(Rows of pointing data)
★ ★ ★ ★ ★
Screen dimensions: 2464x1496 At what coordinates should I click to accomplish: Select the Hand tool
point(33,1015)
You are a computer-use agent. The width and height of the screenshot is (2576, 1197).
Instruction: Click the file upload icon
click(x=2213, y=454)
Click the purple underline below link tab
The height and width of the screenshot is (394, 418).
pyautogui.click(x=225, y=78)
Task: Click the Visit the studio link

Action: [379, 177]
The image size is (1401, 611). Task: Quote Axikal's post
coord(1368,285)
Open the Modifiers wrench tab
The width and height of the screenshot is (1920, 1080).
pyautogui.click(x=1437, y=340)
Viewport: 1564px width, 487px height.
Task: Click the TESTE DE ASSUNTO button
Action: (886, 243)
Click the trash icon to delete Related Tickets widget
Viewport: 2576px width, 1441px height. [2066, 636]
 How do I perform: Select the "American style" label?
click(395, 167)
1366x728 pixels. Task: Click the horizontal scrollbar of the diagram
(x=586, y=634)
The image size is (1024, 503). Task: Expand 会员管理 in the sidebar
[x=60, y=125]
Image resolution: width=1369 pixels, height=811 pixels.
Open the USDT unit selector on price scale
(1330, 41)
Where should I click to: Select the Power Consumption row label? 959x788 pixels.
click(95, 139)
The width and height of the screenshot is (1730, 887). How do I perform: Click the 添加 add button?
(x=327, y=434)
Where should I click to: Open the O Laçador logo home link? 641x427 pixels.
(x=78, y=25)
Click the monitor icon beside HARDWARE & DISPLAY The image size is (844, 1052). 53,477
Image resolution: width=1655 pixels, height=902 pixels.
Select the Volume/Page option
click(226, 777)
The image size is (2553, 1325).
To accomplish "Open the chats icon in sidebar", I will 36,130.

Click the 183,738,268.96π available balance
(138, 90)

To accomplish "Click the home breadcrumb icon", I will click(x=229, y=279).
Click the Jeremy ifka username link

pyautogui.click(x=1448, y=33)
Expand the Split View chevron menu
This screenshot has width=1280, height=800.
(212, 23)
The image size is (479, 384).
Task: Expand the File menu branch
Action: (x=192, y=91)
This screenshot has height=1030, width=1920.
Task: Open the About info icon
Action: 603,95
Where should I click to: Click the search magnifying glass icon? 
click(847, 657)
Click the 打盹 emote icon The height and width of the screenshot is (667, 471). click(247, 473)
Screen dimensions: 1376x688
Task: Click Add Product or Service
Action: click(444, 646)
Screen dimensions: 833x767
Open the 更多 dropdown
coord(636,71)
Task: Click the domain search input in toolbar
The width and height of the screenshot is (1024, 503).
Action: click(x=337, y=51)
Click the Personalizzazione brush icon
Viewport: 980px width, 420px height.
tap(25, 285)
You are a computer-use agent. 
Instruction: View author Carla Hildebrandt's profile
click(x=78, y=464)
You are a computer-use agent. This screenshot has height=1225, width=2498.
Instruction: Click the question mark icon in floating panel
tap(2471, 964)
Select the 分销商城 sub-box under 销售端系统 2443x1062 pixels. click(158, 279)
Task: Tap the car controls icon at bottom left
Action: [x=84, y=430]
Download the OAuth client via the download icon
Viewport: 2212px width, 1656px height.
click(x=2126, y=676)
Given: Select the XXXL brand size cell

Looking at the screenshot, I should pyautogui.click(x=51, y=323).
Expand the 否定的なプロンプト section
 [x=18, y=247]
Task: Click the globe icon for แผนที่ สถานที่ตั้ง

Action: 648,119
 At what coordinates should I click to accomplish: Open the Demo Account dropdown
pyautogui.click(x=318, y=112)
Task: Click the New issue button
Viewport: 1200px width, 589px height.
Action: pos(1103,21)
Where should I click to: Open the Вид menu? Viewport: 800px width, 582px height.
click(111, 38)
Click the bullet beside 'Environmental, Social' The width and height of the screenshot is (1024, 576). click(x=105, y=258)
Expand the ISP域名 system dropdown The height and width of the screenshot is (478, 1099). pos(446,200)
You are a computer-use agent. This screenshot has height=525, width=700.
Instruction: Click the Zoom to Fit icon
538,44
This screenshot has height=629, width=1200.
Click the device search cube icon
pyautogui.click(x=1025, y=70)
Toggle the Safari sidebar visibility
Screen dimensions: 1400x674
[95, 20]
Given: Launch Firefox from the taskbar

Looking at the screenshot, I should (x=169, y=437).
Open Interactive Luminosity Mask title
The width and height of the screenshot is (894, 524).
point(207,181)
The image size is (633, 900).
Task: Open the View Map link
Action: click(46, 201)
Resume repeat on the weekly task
★ ★ ★ ★ ★
| WHAT IS NEEDED |
Copy out all the entries above again, substituting "Goal:" for each occurrence of "Instruction:", with nothing else changed.

| ANSWER BELOW |
Screen dimensions: 2464x1496 At what coordinates should I click to accomplish: Select the Hand tool
point(33,1015)
You are a computer-use agent. The width and height of the screenshot is (2576, 1197).
Goal: Click the file upload icon
click(x=2213, y=454)
Click the purple underline below link tab
The height and width of the screenshot is (394, 418).
pyautogui.click(x=225, y=78)
Task: Click the Visit the studio link

Action: [379, 177]
The image size is (1401, 611). Task: Quote Axikal's post
coord(1368,285)
Open the Modifiers wrench tab
The width and height of the screenshot is (1920, 1080).
pyautogui.click(x=1437, y=340)
Viewport: 1564px width, 487px height.
Task: Click the TESTE DE ASSUNTO button
Action: (886, 243)
Click the trash icon to delete Related Tickets widget
Viewport: 2576px width, 1441px height. [2066, 636]
 How do I perform: Select the "American style" label?
click(395, 167)
1366x728 pixels. Task: Click the horizontal scrollbar of the diagram
(x=586, y=634)
The image size is (1024, 503). Task: Expand 会员管理 in the sidebar
[x=60, y=125]
Image resolution: width=1369 pixels, height=811 pixels.
Open the USDT unit selector on price scale
(1330, 41)
Where should I click to: Select the Power Consumption row label? 959x788 pixels.
click(95, 139)
The width and height of the screenshot is (1730, 887). How do I perform: Click the 添加 add button?
(x=327, y=434)
Where should I click to: Open the O Laçador logo home link? 641x427 pixels.
(x=78, y=25)
Click the monitor icon beside HARDWARE & DISPLAY The image size is (844, 1052). 53,477
Image resolution: width=1655 pixels, height=902 pixels.
Select the Volume/Page option
click(226, 777)
The image size is (2553, 1325).
To accomplish "Open the chats icon in sidebar", I will 36,130.

Click the 183,738,268.96π available balance
(138, 90)

To accomplish "Click the home breadcrumb icon", I will click(x=229, y=279).
Click the Jeremy ifka username link

pyautogui.click(x=1448, y=33)
Expand the Split View chevron menu
This screenshot has width=1280, height=800.
(212, 23)
The image size is (479, 384).
Task: Expand the File menu branch
Action: (x=192, y=91)
This screenshot has height=1030, width=1920.
Task: Open the About info icon
Action: 603,95
Where should I click to: Click the search magnifying glass icon? 
click(847, 657)
Click the 打盹 emote icon The height and width of the screenshot is (667, 471). click(247, 473)
Screen dimensions: 1376x688
Task: Click Add Product or Service
Action: click(444, 646)
Screen dimensions: 833x767
Open the 更多 dropdown
coord(636,71)
Task: Click the domain search input in toolbar
The width and height of the screenshot is (1024, 503).
Action: click(x=337, y=51)
Click the Personalizzazione brush icon
Viewport: 980px width, 420px height.
tap(25, 285)
You are a computer-use agent. 
Goal: View author Carla Hildebrandt's profile
click(x=78, y=464)
You are a computer-use agent. This screenshot has height=1225, width=2498.
Goal: Click the question mark icon in floating panel
tap(2471, 964)
Select the 分销商城 sub-box under 销售端系统 2443x1062 pixels. click(158, 279)
Task: Tap the car controls icon at bottom left
Action: [x=84, y=430]
Download the OAuth client via the download icon
Viewport: 2212px width, 1656px height.
click(x=2126, y=676)
Given: Select the XXXL brand size cell

Looking at the screenshot, I should pyautogui.click(x=51, y=323).
Expand the 否定的なプロンプト section
 [x=18, y=247]
Task: Click the globe icon for แผนที่ สถานที่ตั้ง

Action: 648,119
 At what coordinates should I click to accomplish: Open the Demo Account dropdown
pyautogui.click(x=318, y=112)
Task: Click the New issue button
Viewport: 1200px width, 589px height.
Action: pos(1103,21)
Where should I click to: Open the Вид menu? Viewport: 800px width, 582px height.
click(111, 38)
Click the bullet beside 'Environmental, Social' The width and height of the screenshot is (1024, 576). click(x=105, y=258)
Expand the ISP域名 system dropdown The height and width of the screenshot is (478, 1099). pos(446,200)
You are a computer-use agent. This screenshot has height=525, width=700.
Goal: Click the Zoom to Fit icon
538,44
This screenshot has height=629, width=1200.
Click the device search cube icon
pyautogui.click(x=1025, y=70)
Toggle the Safari sidebar visibility
Screen dimensions: 1400x674
[95, 20]
Given: Launch Firefox from the taskbar

Looking at the screenshot, I should (x=169, y=437).
Open Interactive Luminosity Mask title
The width and height of the screenshot is (894, 524).
point(207,181)
The image size is (633, 900).
Task: Open the View Map link
Action: click(46, 201)
Resume repeat on the weekly task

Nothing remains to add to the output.